In 1844, Browne married the former Lucy Ann Mitchell with whom he had two children. The next year Browne began a long career working for the government. In 1849, the family left for San Francisco where he was appointed Third Lieutenant for the United States Revenue Service. His job was to find ways to keep sailors from deserting their duty and taking off for the gold mines. During this time he was also responsible for setting up post offices between San Francisco and San Luis Obispo.
In September 1849, fellow Mountain View Cemetery denizen Senator William Gwin, appointed Browne as the official reporter to the Constitutional Convention in Monterey, for which he was paid the princely sum of $10,000.
Browne used his payment to travel across Europe and write about his experiences. In 1853, Browne became a “Confidential Agent” for the United States government. He was tasked with investigating custom house operations and report on fraud, corruption and poor work habits. Browne eventually upset the politically powerful and well-connected and was fired.
In 1854, he returned to the San Francisco Bay Area and devoted himself to his mining interests, real estate and an irrigation project. He also designed and had built a palatial home in Oakland’s Rockridge district known as “Pagoda Hill.” Browne is not only remembered for his vast literary works and government work, but as a passionate champion for the rights of the Chinese and Indians in California.
He died suddenly at the age of fifty-four, apparently of acute appendicitis.

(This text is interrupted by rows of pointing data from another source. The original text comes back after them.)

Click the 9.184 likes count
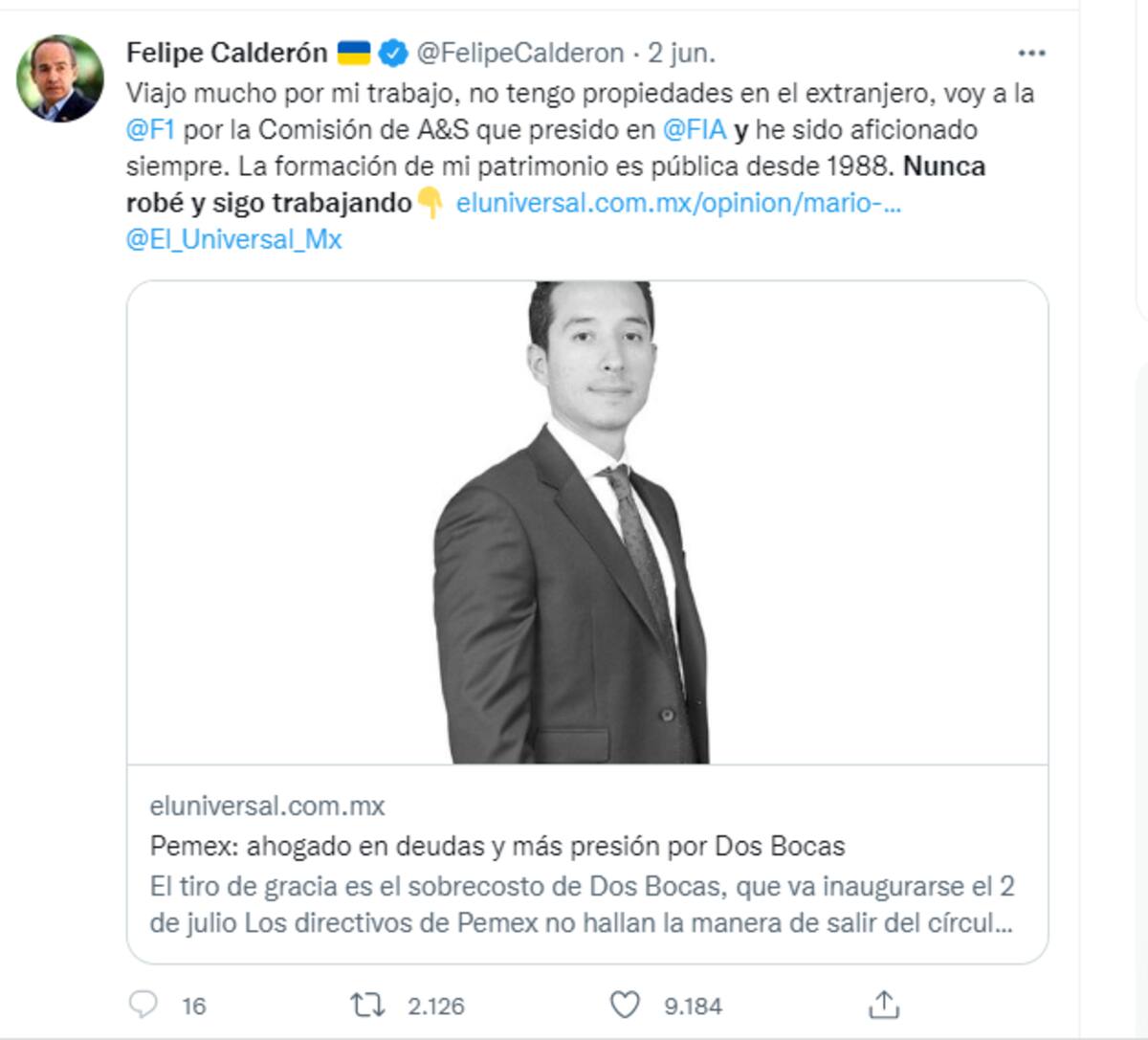This screenshot has width=1148, height=1040. coord(693,1006)
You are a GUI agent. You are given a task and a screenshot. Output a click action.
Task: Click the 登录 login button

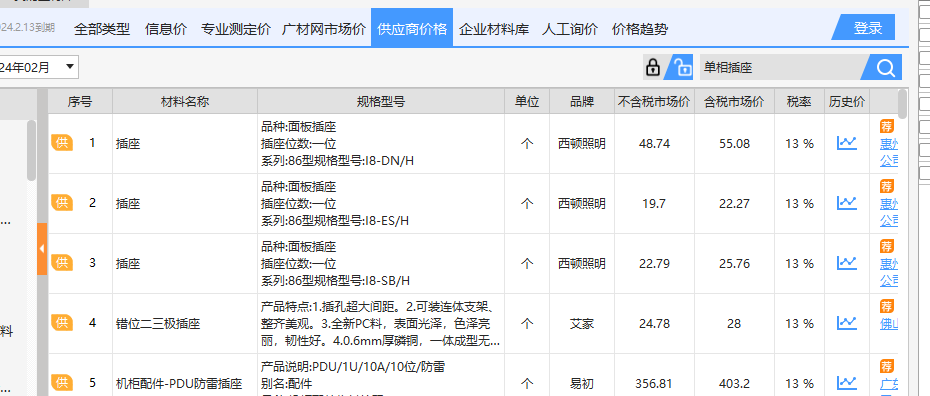pos(867,28)

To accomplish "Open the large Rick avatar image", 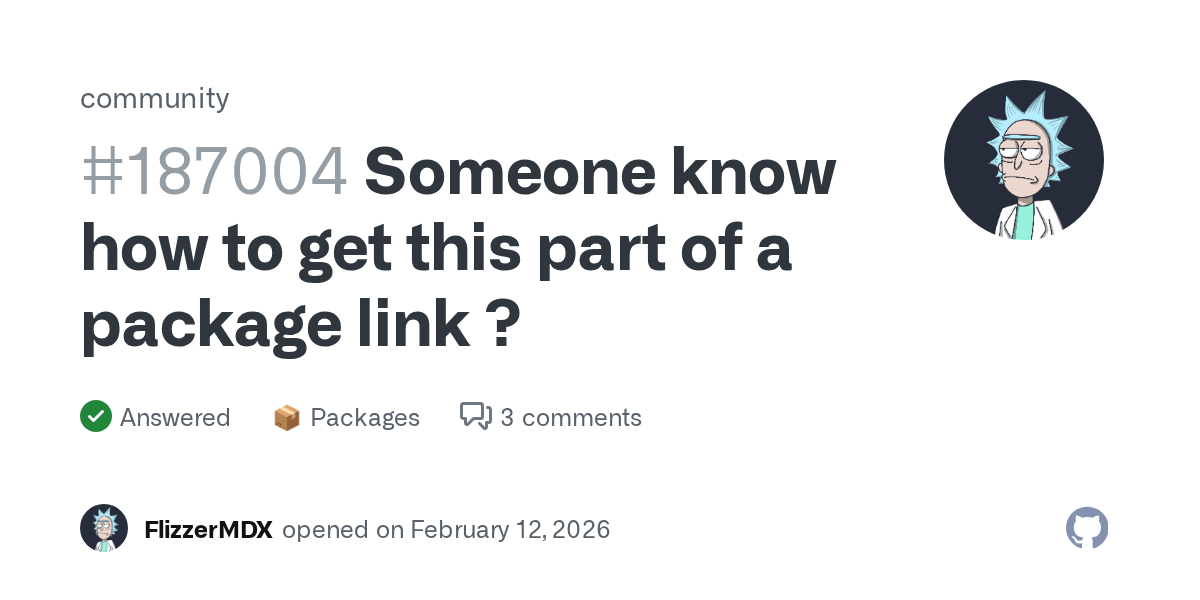I will pyautogui.click(x=1023, y=160).
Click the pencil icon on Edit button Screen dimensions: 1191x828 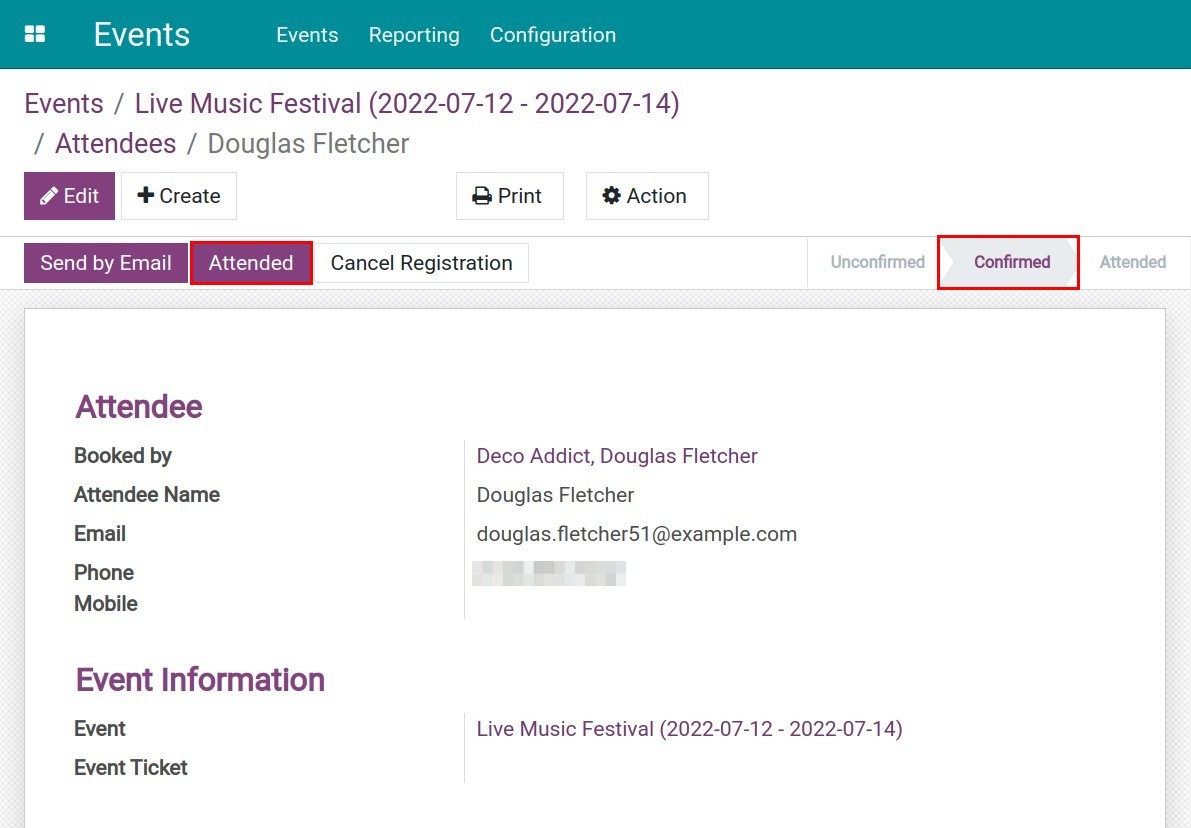point(49,196)
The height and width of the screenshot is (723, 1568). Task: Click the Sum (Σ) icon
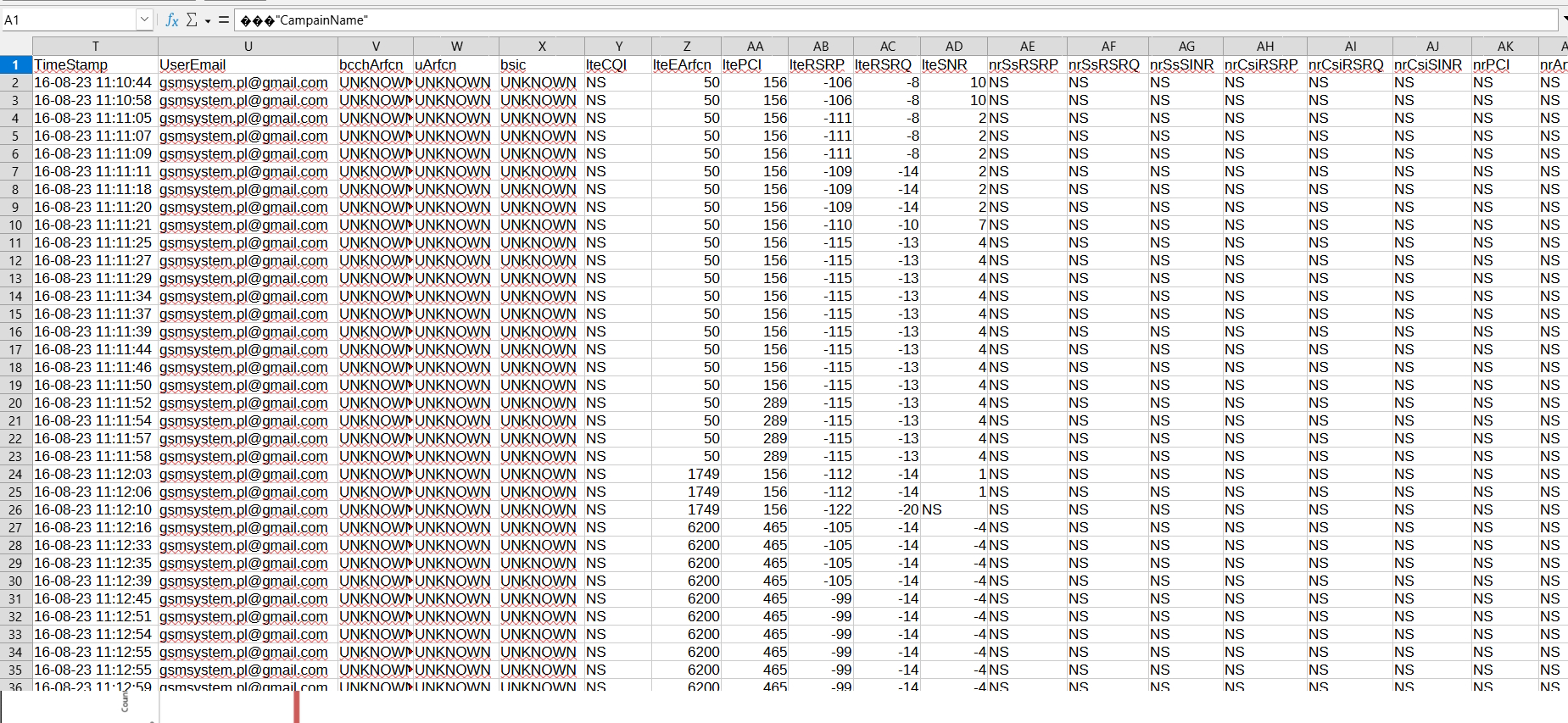tap(192, 19)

Ross Browne was a man of interests, who loved reading, traveling, writing, playing the flute and drawing. Whenever he had the opportunity to explore an unknown land, he was off with his shorthand pad and sketchpad to describe the wonders he saw, whether it was a job on a whaling ship, a voyage around Cape Horn, a jaunt to gold-rush California, or a tour to the Mediterranean and the Middle East. He published numerous books and articles about his travels illustrated with his own drawings.